On New Year’s Day, the State of Alabama began enforcing a regulation that directly challenges a cornerstone of state sales tax law and policy. If the regulation is upheld, it could open the floodgates for other states to require out-of-state sellers to collect sales and use tax.

Alabama Regulation 810-6-2-.90.03, which applies to transactions occurring on and after January 1, 2016, requires certain out-of-state retailers to collect Alabama sales tax on sales of tangible personal property into Alabama, even if the retailer lacks a physical presence in the state. The regulation contradicts Quill Corp. v. North Dakota, 504 U.S. 298 (1992), in which the Supreme Court held that a state cannot impose use tax obligations on an out-of-state business unless the business has a physical presence in the state.

Under the Alabama regulation, an out-of-state seller that lacks a physical presence in Alabama but makes retail sales of tangible personal property to state residents must collect and remit Alabama sales tax if it has a “substantial economic presence” in Alabama. An out-of-state seller has a substantial economic presence if its retail sales in Alabama during the prior calendar year exceeded $250,000, and the seller conducted any one or more of certain enumerated activities described below.
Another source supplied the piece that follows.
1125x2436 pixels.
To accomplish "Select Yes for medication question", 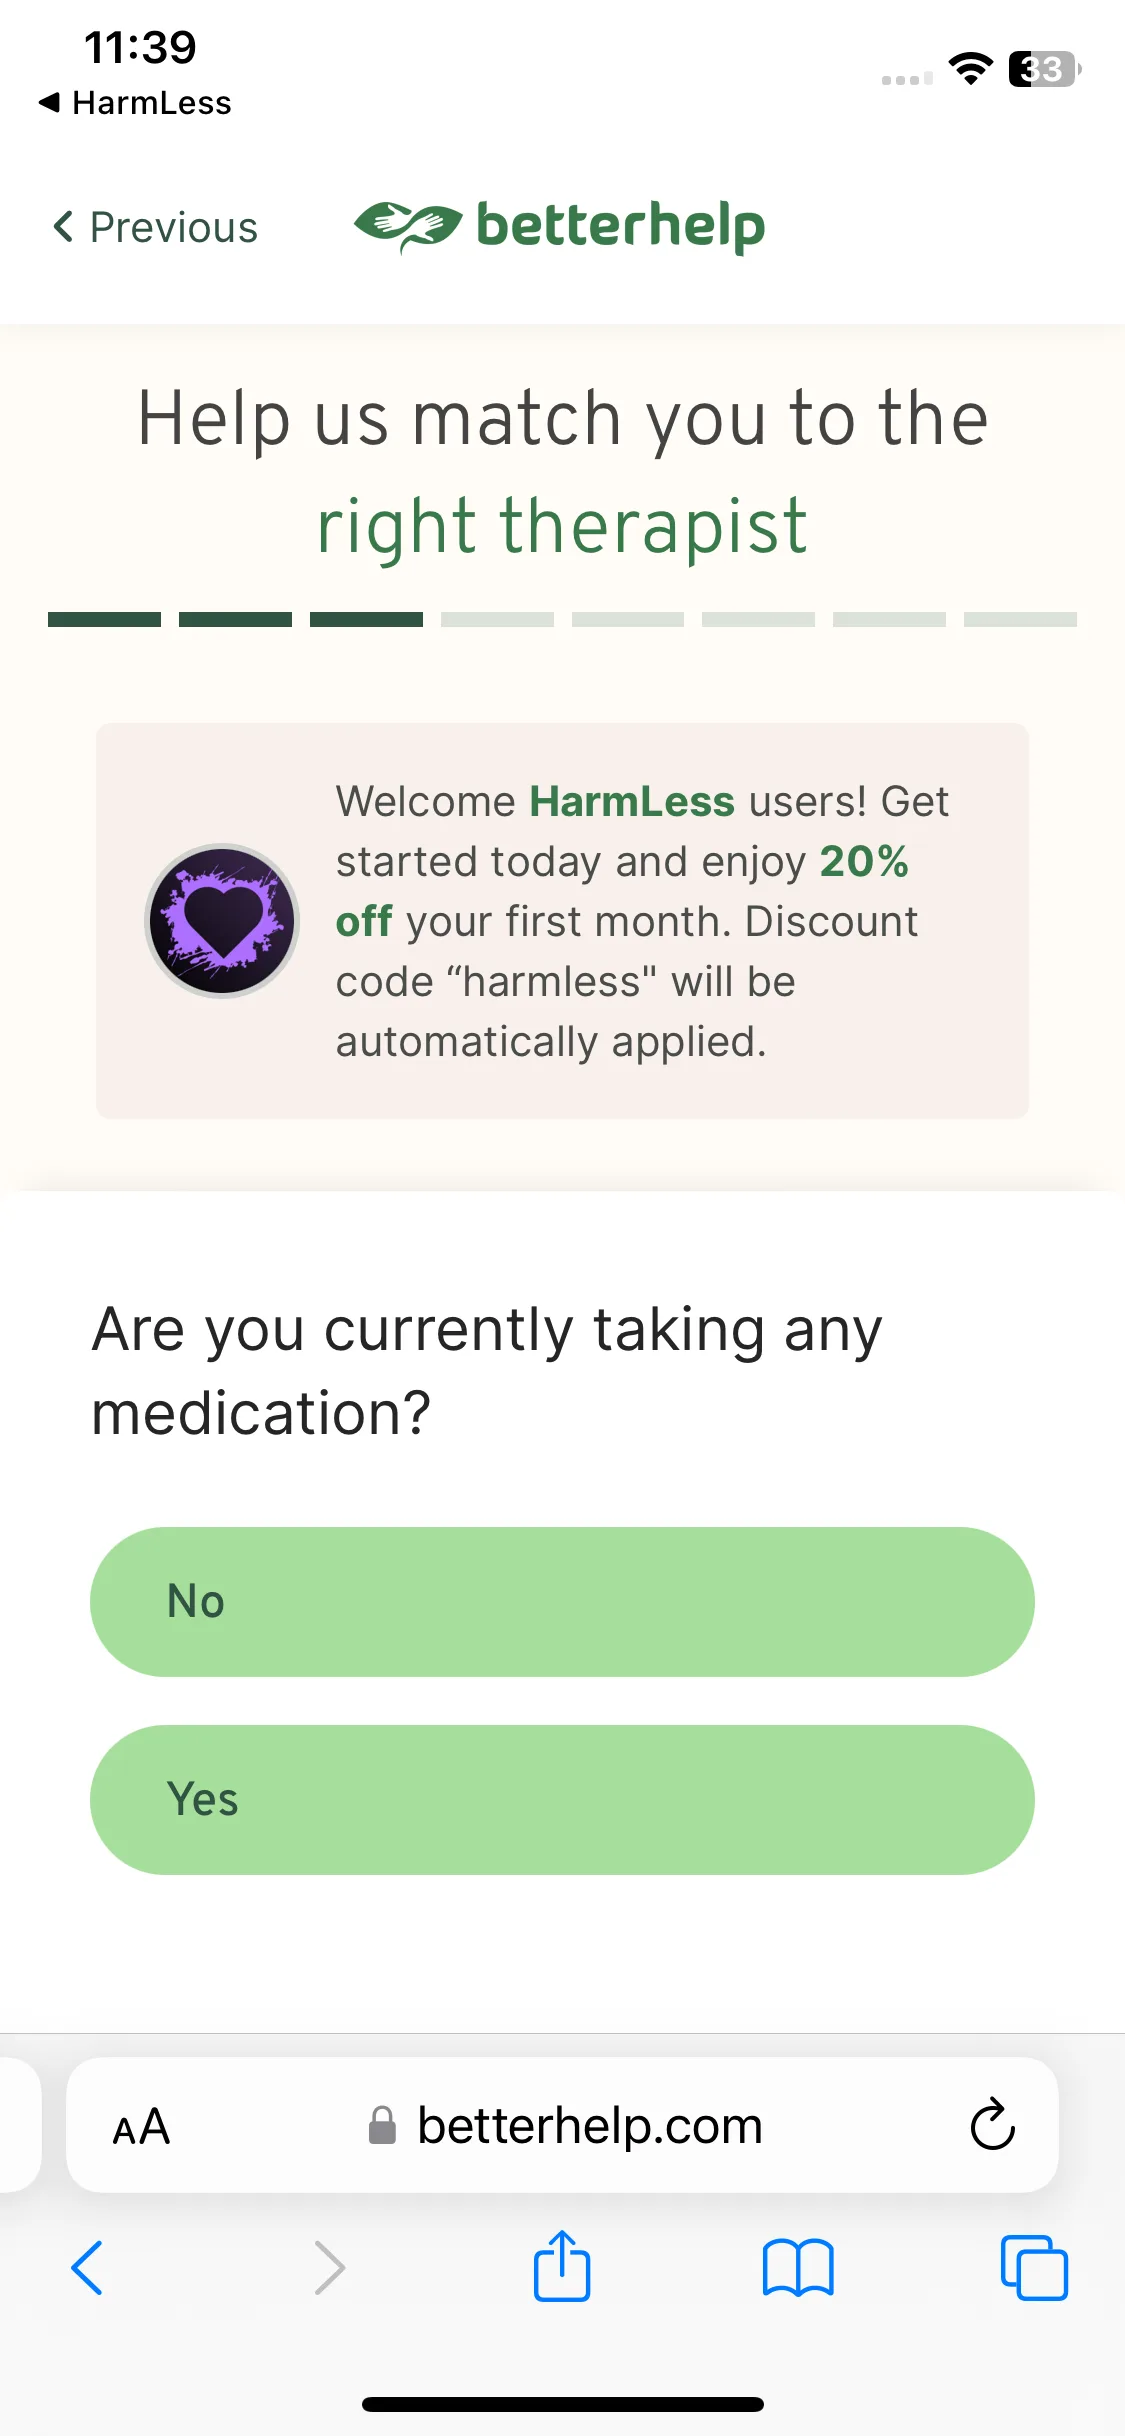I will pyautogui.click(x=562, y=1799).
In addition to the traditional ways of establishing physical presence in a state (e.g., having an office, warehouse or retail store in the state; retaining employees, salesmen or independent contractors in the state), the regulation would treat a business as having substantial economic presence in Alabama if it engages in any of the following activities:

  • Soliciting orders for tangible personal property by means of advertising disseminated primarily to consumers in Alabama and only secondarily to bordering jurisdictions;

  • Soliciting orders for tangible personal property by mail, if the solicitations are substantial and recurring and if the retailer benefits from any banking, financing, debt collection, telecommunication, or marketing activities occurring in Alabama or benefits from the location in Alabama of authorized installation, servicing, or repair facilities;

  • Soliciting, pursuant to a contract with a cable television operator in Alabama, orders for tangible personal property by means of advertising which is transmitted or distributed over a cable television system in Alabama;

  • Soliciting orders for tangible personal property by means of a telecommunication or television shopping system which is intended to be broadcast by cable television or other means of broadcasting to consumers in Alabama; or

  • Distributing catalogs or other advertising material and by reason thereof receiving and accepting orders from residents within the State of Alabama.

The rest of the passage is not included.